His pact with Mephistopheles is a chance to explore the limits of knowledge and of the physical world. This was the age of the rebirth of learning, of the conquest of the New World and of shattering advances in science. Faust reflects all three. He wants to relive the glories of the pagan world, gather together the riches of the world and delve into the causes of things. He is a kind of glorified Elizabethan adventurer.
But he is doomed – not just in the medieval sense of being damned for all eternity with the pains of hell. He also begins to realise that his appetite is larger than the means to satisfy it and that the powers he summons up are not his to control.
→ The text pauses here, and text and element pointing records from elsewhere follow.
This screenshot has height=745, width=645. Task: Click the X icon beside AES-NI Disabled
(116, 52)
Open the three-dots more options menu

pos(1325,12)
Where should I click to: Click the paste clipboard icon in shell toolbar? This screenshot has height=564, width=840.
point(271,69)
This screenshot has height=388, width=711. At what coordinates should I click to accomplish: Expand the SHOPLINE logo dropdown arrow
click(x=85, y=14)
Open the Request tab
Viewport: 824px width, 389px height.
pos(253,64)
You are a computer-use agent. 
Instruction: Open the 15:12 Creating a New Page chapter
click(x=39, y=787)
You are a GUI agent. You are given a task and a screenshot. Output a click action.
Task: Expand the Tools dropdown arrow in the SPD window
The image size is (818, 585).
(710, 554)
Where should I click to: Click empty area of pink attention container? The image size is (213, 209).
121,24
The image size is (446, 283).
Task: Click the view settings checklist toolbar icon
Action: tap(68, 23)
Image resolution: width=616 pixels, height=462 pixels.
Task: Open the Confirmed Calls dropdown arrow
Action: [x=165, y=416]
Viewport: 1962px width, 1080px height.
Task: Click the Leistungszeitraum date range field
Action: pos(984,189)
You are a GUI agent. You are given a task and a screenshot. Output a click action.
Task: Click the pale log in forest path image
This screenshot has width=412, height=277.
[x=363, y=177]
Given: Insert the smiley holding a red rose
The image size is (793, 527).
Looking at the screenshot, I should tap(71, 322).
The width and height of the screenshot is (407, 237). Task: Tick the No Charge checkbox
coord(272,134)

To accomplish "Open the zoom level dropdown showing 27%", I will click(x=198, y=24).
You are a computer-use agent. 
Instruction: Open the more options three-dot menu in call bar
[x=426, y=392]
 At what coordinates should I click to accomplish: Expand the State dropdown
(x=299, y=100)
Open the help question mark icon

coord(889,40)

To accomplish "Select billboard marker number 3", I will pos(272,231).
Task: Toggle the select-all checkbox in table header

He ‘is like the sorcerer, who is no longer able control the powers of the nether world whom he has called up by his spells’, as Marx was much later to describe the capitalist class.
It is this tension between aspiration and fulfilment that gives irony to the dialogue between Faustus and Mephistopheles which dominates the play. The devil never ceases to tell Faustus where his ambitions will take him – and Faustus never ceases to disbelieve in the devil until too late.
Staging the play always presents difficulties because it is an uneasy mix of medieval and modern and because the text is corrupt, some of it by a collaborator interested in injecting an element of farce. This production cuts most of the tedious bits and settles for a modern setting, with Faustus as a student living in a dilapidated one bedroom flat. This ignoring of the historical dimension creates some problems, particularly with the chorus, Faustus’s conjuring up of the devil and the slapstick scene when Faust taunts the pope and the cardinal (it would have appealed to the Protestant audiences of the day).
But the production works much better with the relationship between Faustus and Mephistopheles, who is played magnificently as a cool and calculating cynic. And the stage effects are superb, particularly the parade of the Seven Deadly Sins. That alone is worth going for.
It is the energy and sweep of the poetry which drives the play forward. The famous lines addressed to Helen of Troy: ‘Was this the face that launched a thousand ships/And burnt the topless towers of Ilium?/Sweet Helen, make me immortal with a kiss,’ are only one example of Marlowe’s mighty verse to enjoy.
Modern society from Marlowe’s time to our own has been haunted by the Faustian dilemma of whether the limitless growth of human power does not involve a devil’s pact with self destruction. This production gets something of that across. See it while you can.
Doctor Faustus is at Greenwich Theatre, London, till 11 December.